Dataset excerpts:
▼▼▼
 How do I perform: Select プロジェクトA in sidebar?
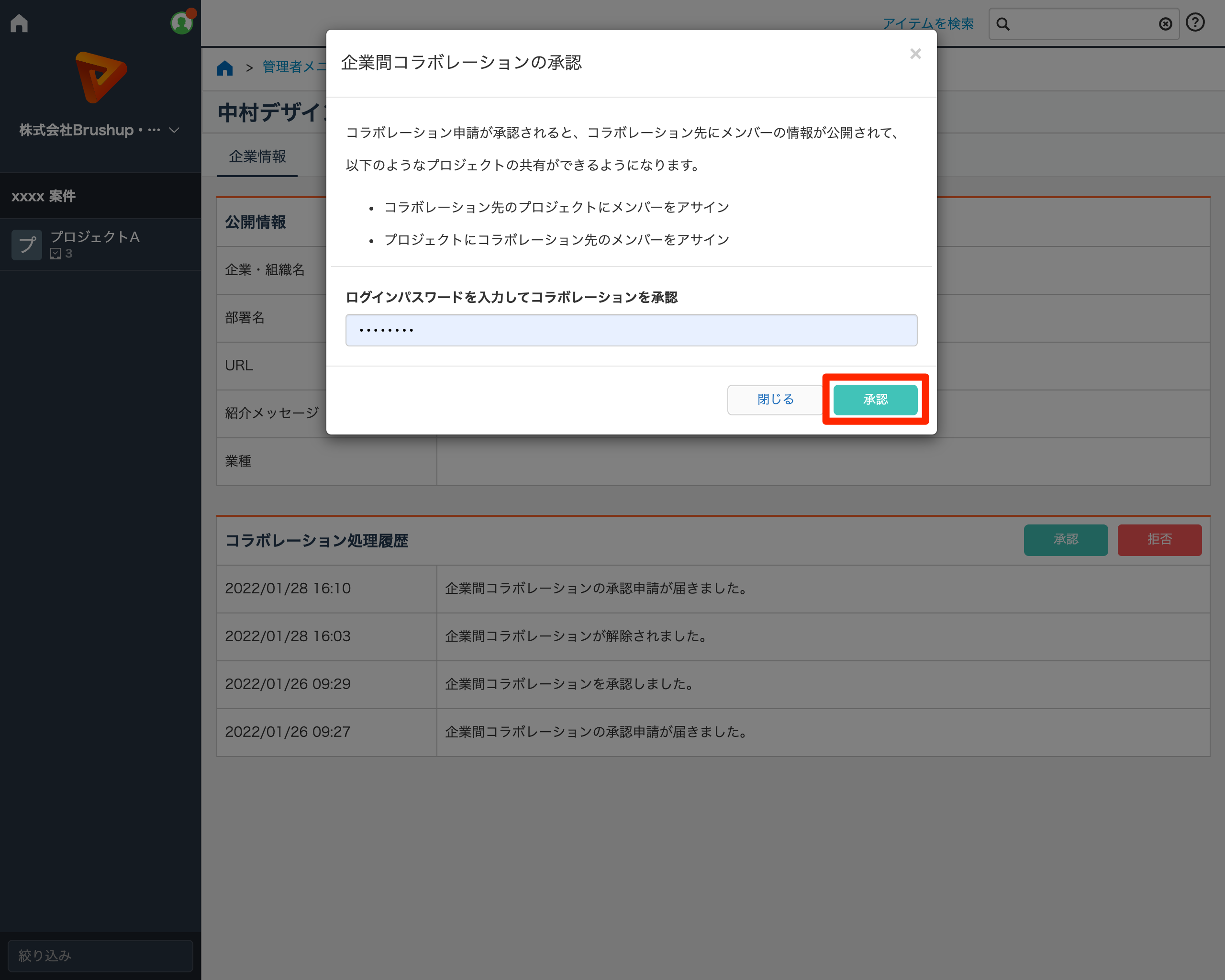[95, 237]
▲▲▲
▼▼▼
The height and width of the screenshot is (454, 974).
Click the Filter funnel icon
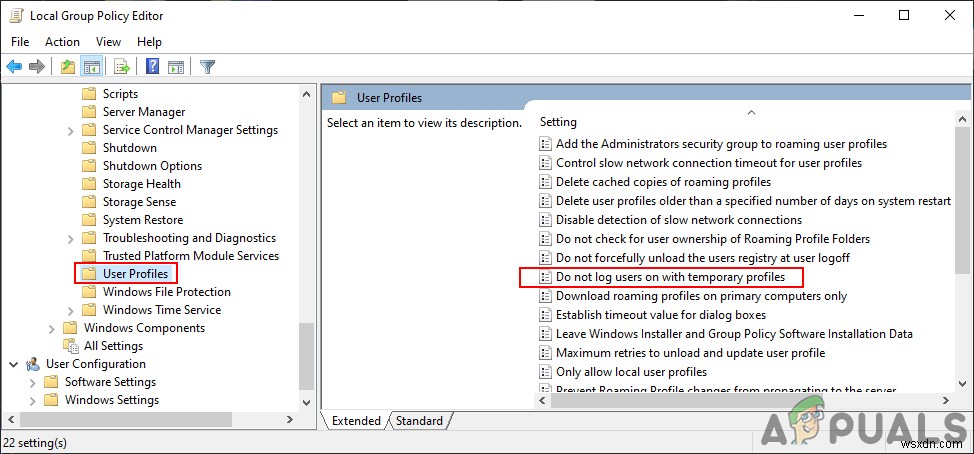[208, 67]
▲▲▲
▼▼▼
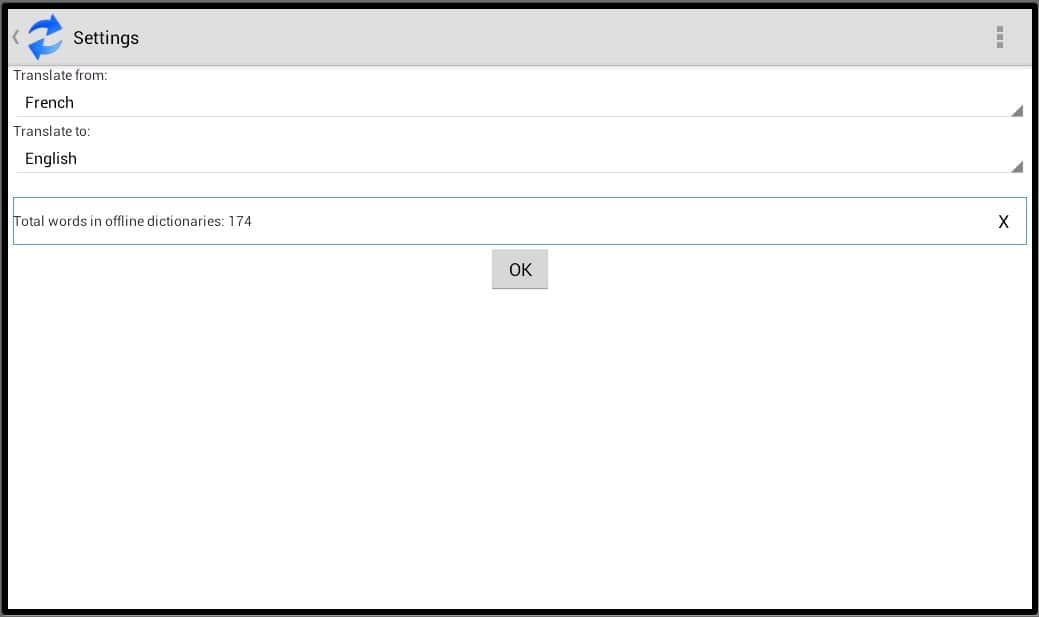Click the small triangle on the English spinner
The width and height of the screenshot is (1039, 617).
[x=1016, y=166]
▲▲▲
What to produce:
Print the records from the line with "Click the small" to the line with "[x=1016, y=166]", keeping both of those lines, and leave out the pictures.

Output:
Click the small triangle on the English spinner
The width and height of the screenshot is (1039, 617).
[x=1016, y=166]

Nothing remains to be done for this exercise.